When the predictive ability of the BIA equations using similar predictive variables (Equations 4, 8, 9, 11, 12, 13, 19, and 23) was compared using the present study population, the adjusted R2 was similar to that reported for the previous BIA equations (0.95 vs. 0.92–0.97). In contrast, the SEE of the newly developed equation (2.45 kg) was higher than those reported for several of the previous equations (Equations 4, 8, 9, 11, 12, and 13). Yet, this latter result is not surprising, since the participants in our study covered a wide range of ages and body compositions (as established by the stratified sampling method).

Unlike the few studies in the literature that have previously used a cross-validation approach to generate prediction equations for FFM based on BIA measurement in Asian children, the current study included a double cross-validation. The statistical analysis showed that the final equation developed from the entire sample performed well. The Bland-Altman 95% limits of agreement (−4.78 to 4.82 kg FFM) indicated that when the between-participant difference in FFM was <9.6 kg, the results could not be interpreted confidently as true differences. This finding is consistent with the view that BIA is better suited for a population survey than for the evaluation of FFM in individuals [18,25,28,29,37].

In population studies, the limit of agreement can decrease with larger sample size [29]. The degree of bias at the extremes of the FFM distribution is another important application of prediction equations in population studies. In the current study, when all participants were considered, 4 of the BIA equations showed acceptable levels of bias (Equations 2, 3, 9, and 12). However, all 4 of these BIA equations showed a significant negative correlation between the bias and observed FFM, indicating that they may not be ideally suited for use among Chinese children and adolescents.
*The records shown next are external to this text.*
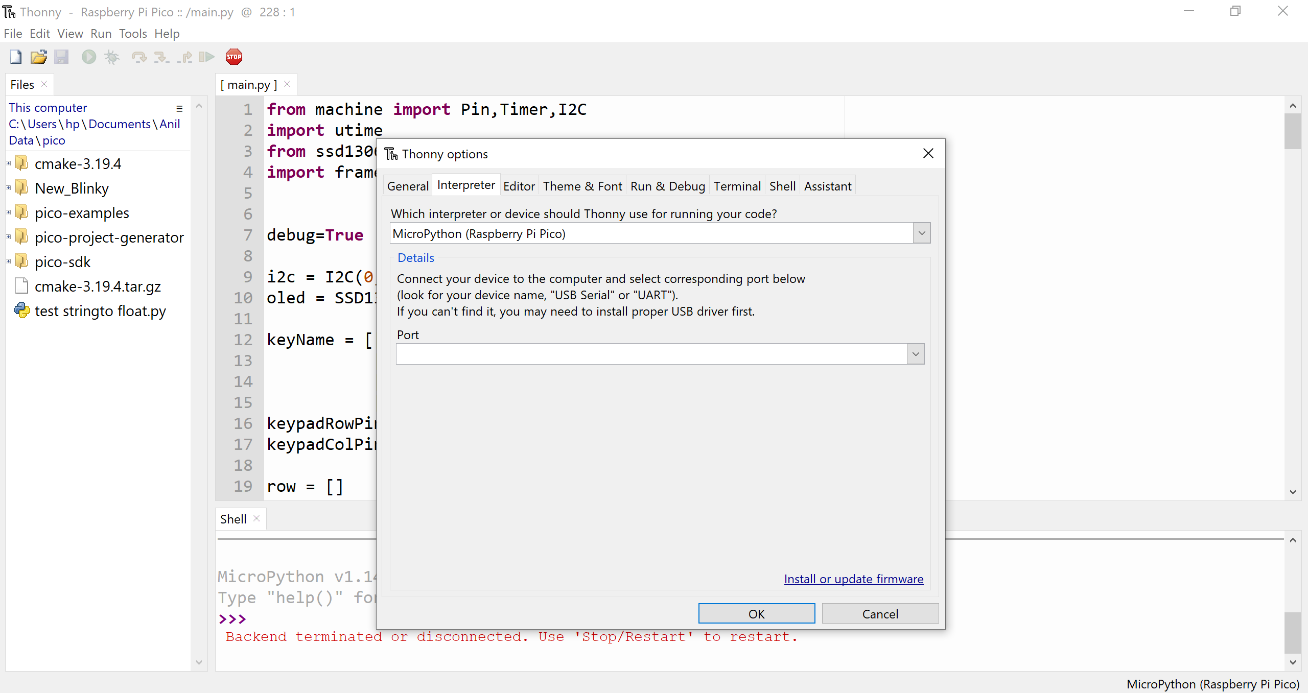Image resolution: width=1308 pixels, height=693 pixels.
Task: Click the Step over debugging icon
Action: [139, 57]
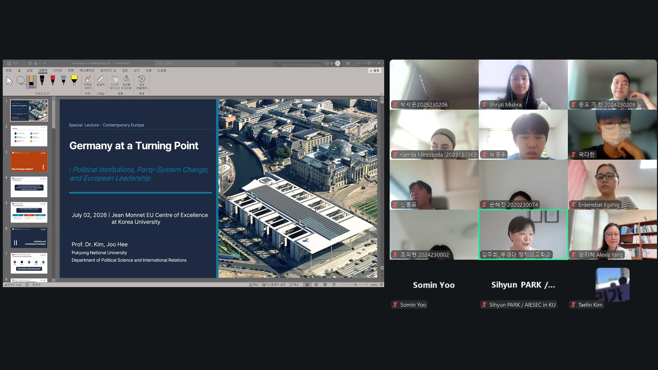This screenshot has height=370, width=658.
Task: Toggle Draw with Touch (터치로 그리기)
Action: point(88,82)
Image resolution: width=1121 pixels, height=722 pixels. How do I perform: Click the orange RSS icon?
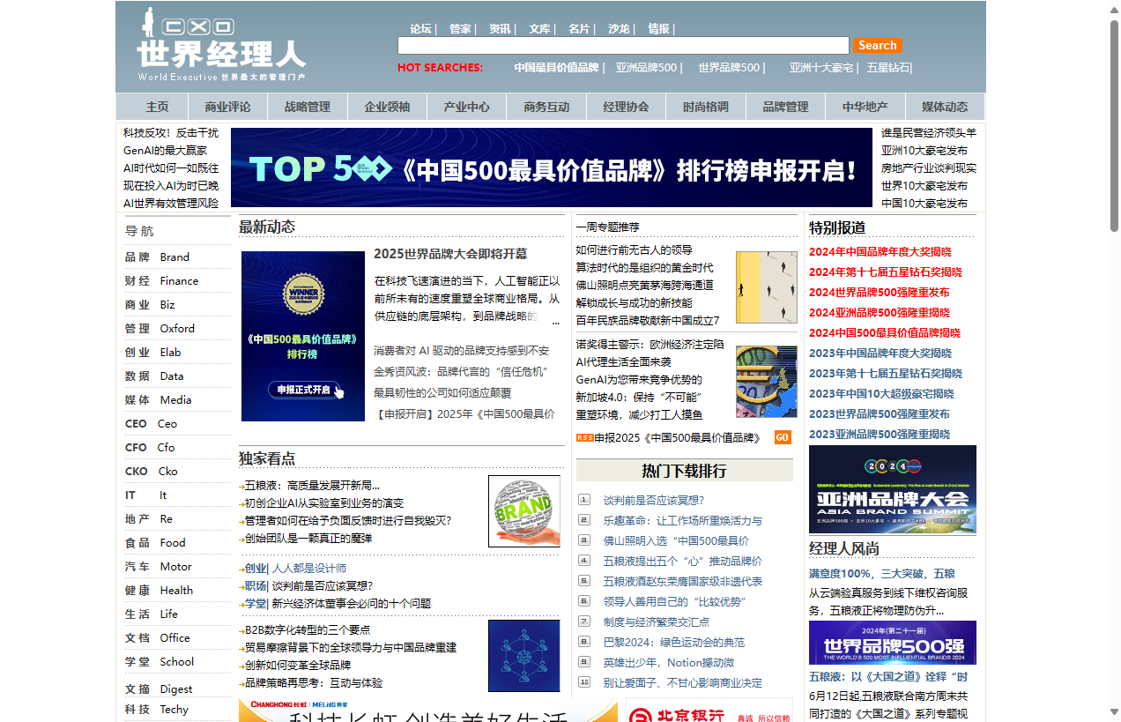point(583,437)
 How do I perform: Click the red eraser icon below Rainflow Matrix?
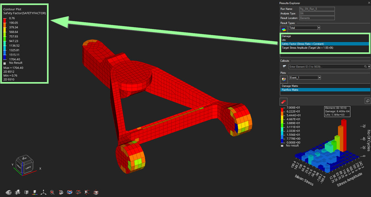point(283,101)
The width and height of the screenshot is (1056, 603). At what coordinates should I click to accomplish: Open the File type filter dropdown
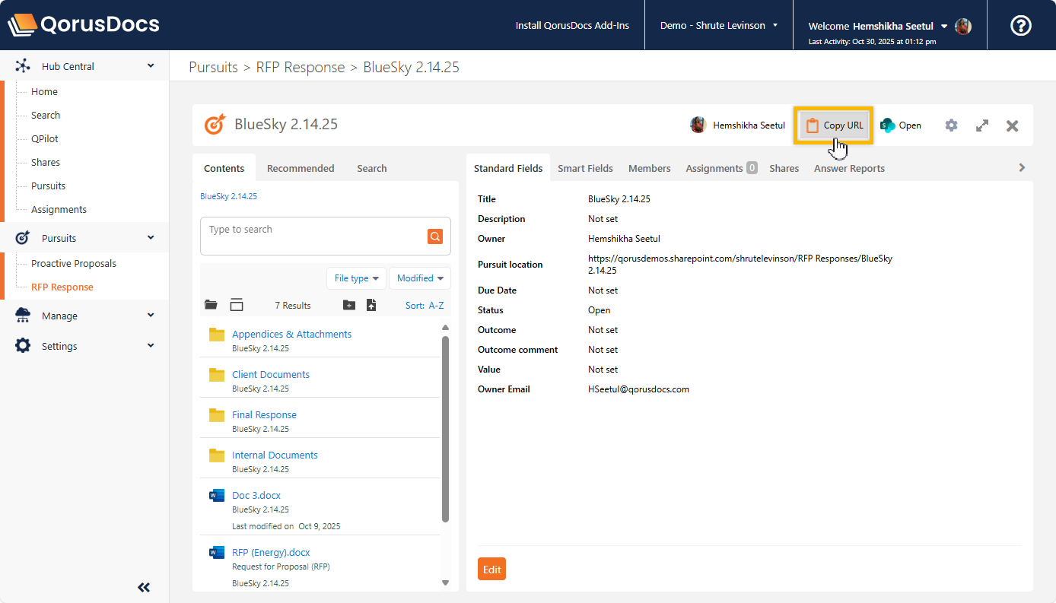356,278
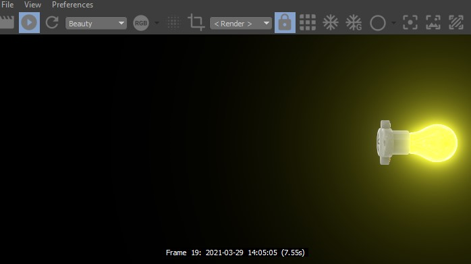Click the bucket grid icon

coord(308,22)
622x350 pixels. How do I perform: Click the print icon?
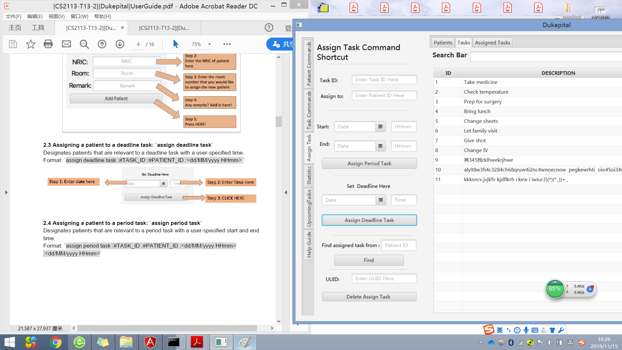coord(48,44)
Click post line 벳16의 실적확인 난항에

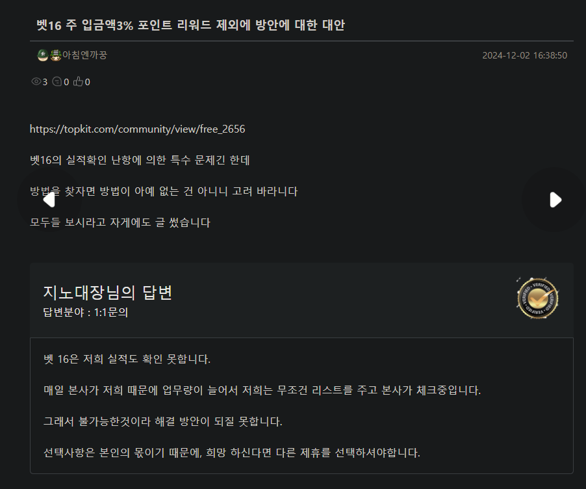tap(140, 160)
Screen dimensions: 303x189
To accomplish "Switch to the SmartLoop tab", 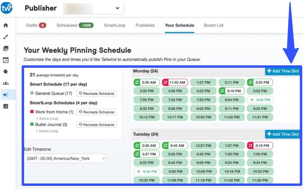I will point(114,25).

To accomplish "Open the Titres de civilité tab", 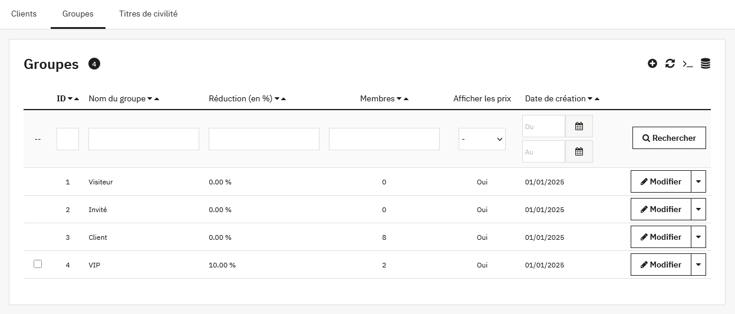I will tap(148, 14).
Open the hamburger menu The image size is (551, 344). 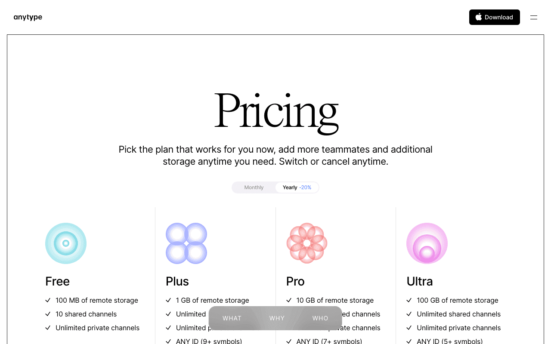534,18
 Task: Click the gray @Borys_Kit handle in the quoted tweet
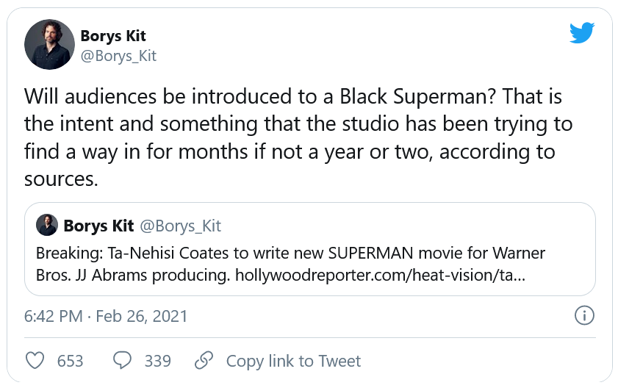(180, 225)
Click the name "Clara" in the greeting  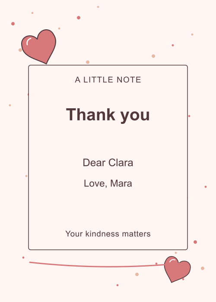[x=121, y=163]
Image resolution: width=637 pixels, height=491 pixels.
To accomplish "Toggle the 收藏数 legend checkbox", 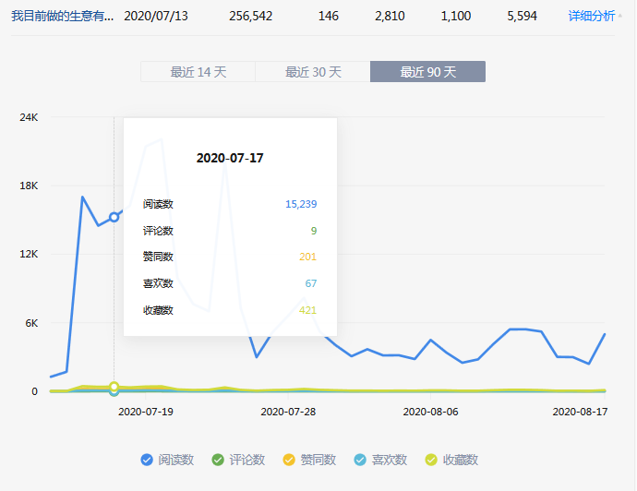I will pos(432,460).
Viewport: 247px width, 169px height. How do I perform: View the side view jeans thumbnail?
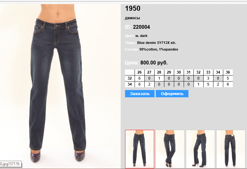pos(200,149)
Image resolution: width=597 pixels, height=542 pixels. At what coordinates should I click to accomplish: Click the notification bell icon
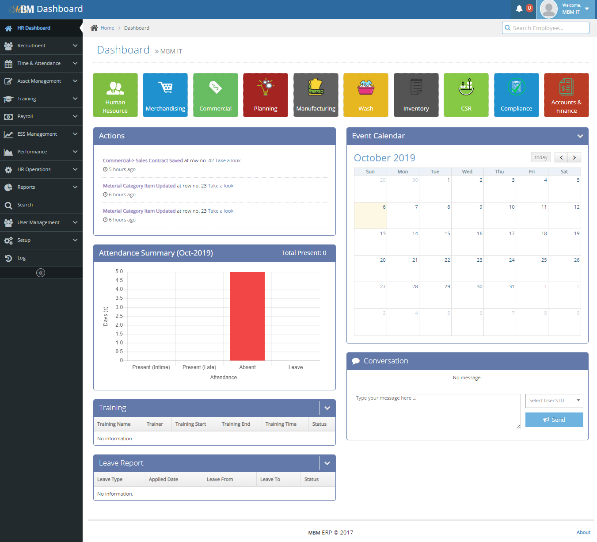[519, 8]
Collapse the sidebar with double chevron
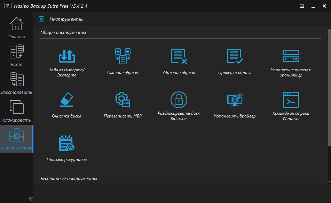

In the current study, the bias between the DEXA-measured and the BIA-predicted values correlated well with the FFM, suggesting that the degree of bias does not increase or decrease significantly at the extremes of the FFM distributions. The newly-developed alternative equation is appropriate for predicting the FFM of Chinese children and adolescents, and provides researchers with an accurate and convenient method by which to assess body composition among Chinese children and adolescents in larger-scale surveys. However, the findings of the present study may have been impacted by limitations inherent to the overall study design. Specifically, the equation developed in this study may only be valid for Chinese children and adolescents between the ages of 9 to 19 years old (the age range of the study population). It is recommended that a cross-validation of this new BIA equation should be performed in a cohort of Chinese children and adolescents of a wider age range. Use of a larger sample size will also address the current study’s limitation of having relied on a relatively small study population. Cross-validation of the new BIA prediction model using more precise criterion methods, such as a 3- or 4-compartment model of human body composition, should also be considered to further determine its precise applicability. Moreover, growth factors, such as age and puberty stages, should be considered in future studies, because these factors may improve validity of BIA equations in predicting fat-free mass among Chinese children and adolescents. The socio-economic status of the population was not evaluated, which is another weakness of the study.

Conclusions

The present study demonstrates that the BIA equations developed from previous studies cannot be cross-validated in Chinese children aged 9 to 19 years. From the data collected in the present study, a new alternative BIA equation for predicting the FFM of Chinese children and adolescents has been developed. The equation is applicable over a larger range of body sizes and ages, and is more suitable than the weight-height relationship for assessing body composition in a field survey. With the use of the newly-developed BIA equations to predict FFM, BIA can provide a practical and valid measurement of body composition among Chinese children and adolescents.